Sarika walked in, feeling self-conscious. She was tempted to turn around and leave. If only Trishan could have come with her but he had to work late. He encouraged her to go to the dinner party. “You know that Saanvi will be disappointed if you don’t go,” he told her. Saanvi was her cousin.
“Here alone?” a voice inquired behind her.
She turned around. It was Darain. His gaze traveled slowly and appreciatively over her. He was wearing an expensive looking navy blue suit with a tan waistcoat and a black polka tie. “Yes, I’m here alone.”
“Where’s the boyfriend?”
“That’s too bad.”
“Yes,” Sarika agreed. She wished that Trishan was there.
“We’re both alone but it doesn’t have to remain that way.”
“What do you mean?”
“We can spend the evening together.”
She wasn’t sure she was comfortable with that idea, especially because of the way he was looking at her. “Well, I’m not sure…”
“I won’t try anything if that’s what you’re afraid of. I make it a point of never moving in on another guy’s woman. It’s just common decency. Besides, I wouldn’t want another guy to move in on my woman when I’m not around.”
“I guess there’s no harm,” Sarika said.
He smiled. “Let’s go over and say hello to Saanvi.”
Saanvi was thrilled to see them. After she hugged them both, she asked, “Where’s Trishan?”
“He had to work late,” Sarika told her.
“That’s too bad.” Her eyes darted quickly to Sarika’s left hand. Still no engagement ring. “Well, I hope to see him some other time.”
They chatted for a while then, Sarika and Darain moved away when other guests joined them. “What would you like to drink?” he asked.
“Since I’m driving, nothing with alcohol in it.”
He brought her a Nimbu Soda while he had a virgin mojito. “Let’s sit over there,” he suggested.

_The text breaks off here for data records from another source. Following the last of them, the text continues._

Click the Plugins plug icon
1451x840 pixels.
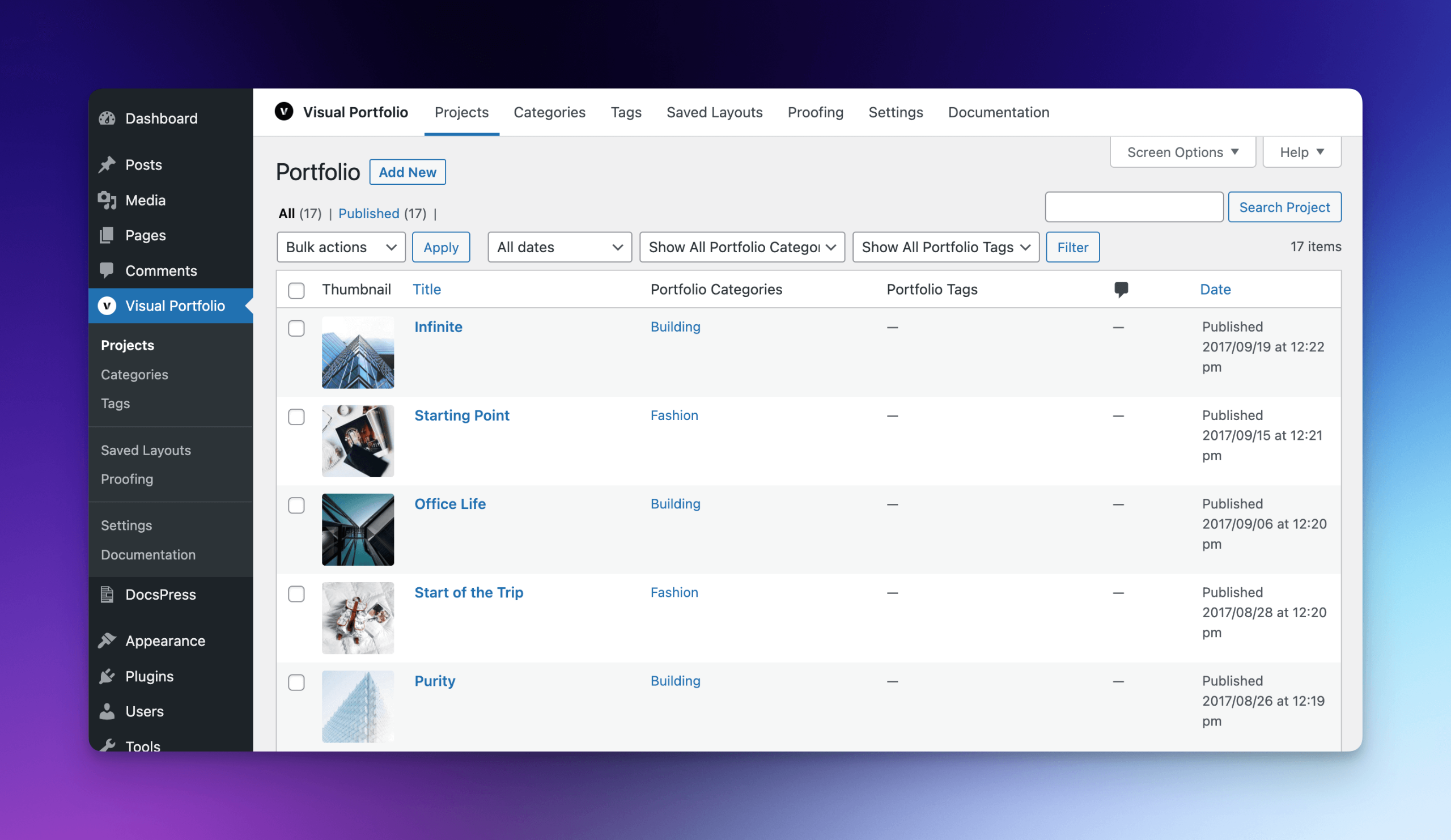pyautogui.click(x=107, y=677)
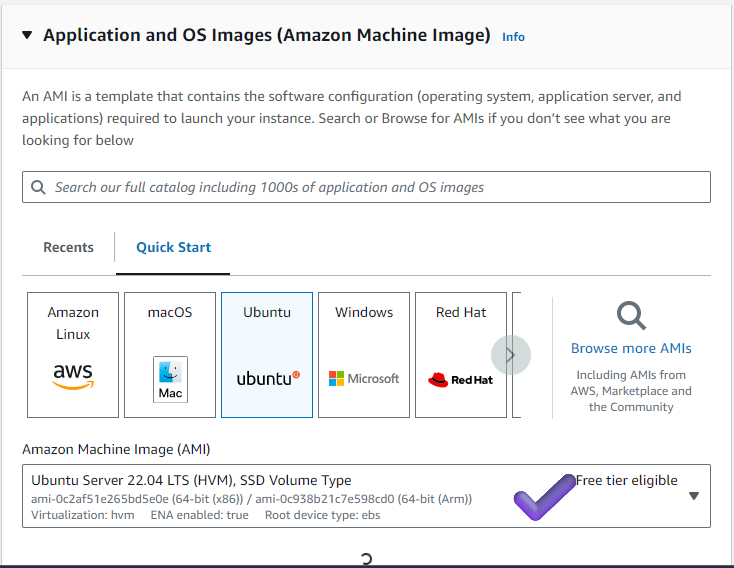This screenshot has width=734, height=568.
Task: Select the Quick Start tab
Action: coord(173,247)
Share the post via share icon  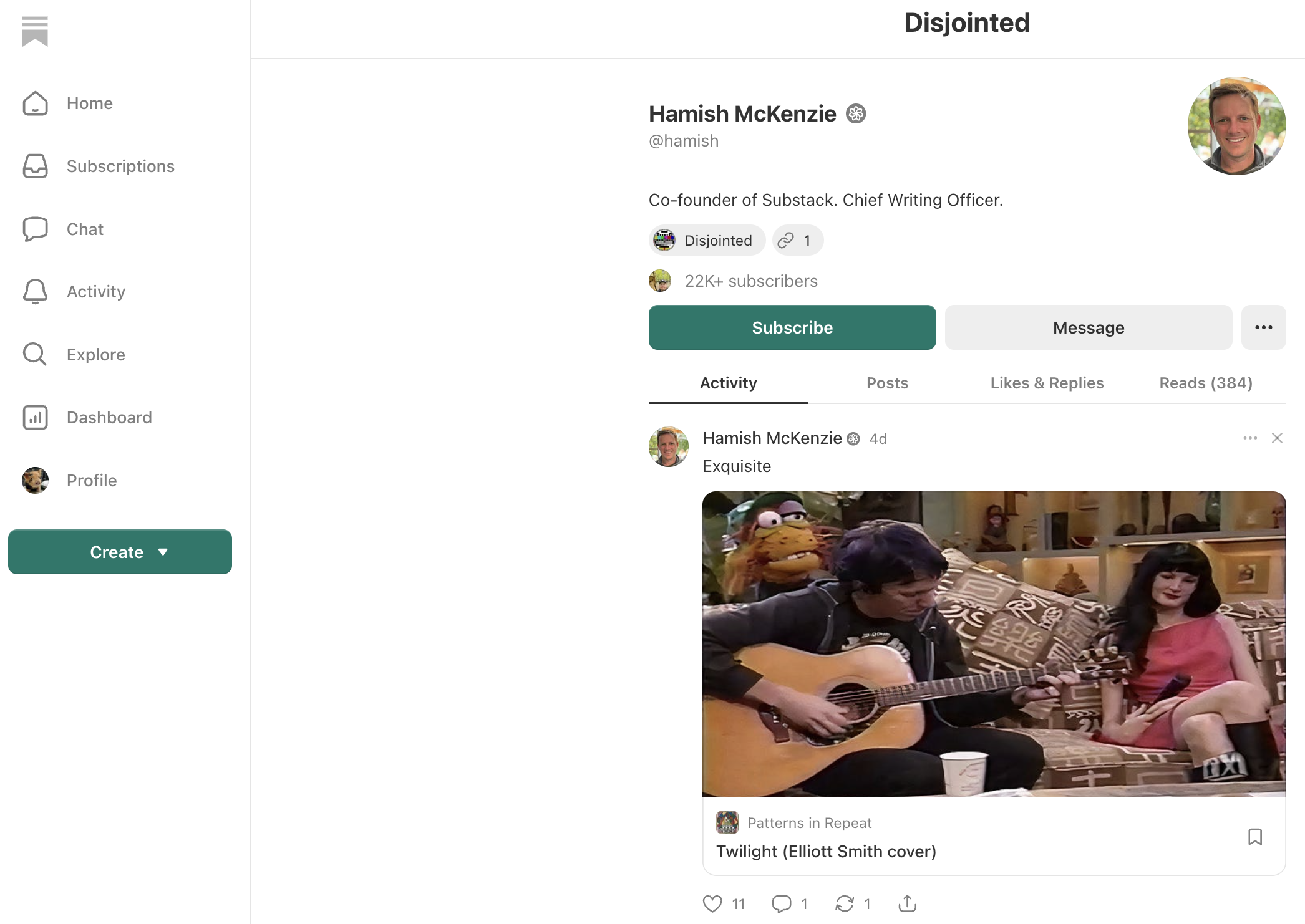[x=907, y=903]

“I read online about the 90-year-old woman who finally went back to the house in Pakistan’s Rawalpindi city that she had dreamed about for 75 years. was showered with rose petals as she walked towards the house on College Road. People played drums and danced with her as they celebrated her arrival. What a homecoming.”
“Yes, it was. She and her family left Rawalpindi in 1947, weeks before India and Pakistan became two independent nations.”
“It’s a pity that the country was split.”
“Many of the Indian people didn’t want to be ruled by the British and wanted to govern themselves. So, when they finally got their independence, they decided to split into two countries–India and Pakistan. India is predominantly Hindu and Pakistan, predominantly Muslim. There was a lot of tension between the two groups.”
“My family is Hindu. What about yours?”
“Both. My father is Hindu and my mother is Muslim.”
“And which are you?”
“I was raised as a Hindu.”
“I guess it’s because you and your parents were living in India and not in Pakistan.”
“Yes, according to Hindu Law a person will be Hindu by birth if one of his parents at the time of his birth was a Hindu and brought up as a Hindu.”
“Did your family have a problem with your parents’ marriage?”
“Initially, some members opposed it. My father’s side of the family accused my mother of honey-trapping him to make him accept Islam. My mother’s side of the family refused to let her marry my father when she asked permission because they were afraid of being accused of love jihad’. Eventually, both sides accepted the marriage.”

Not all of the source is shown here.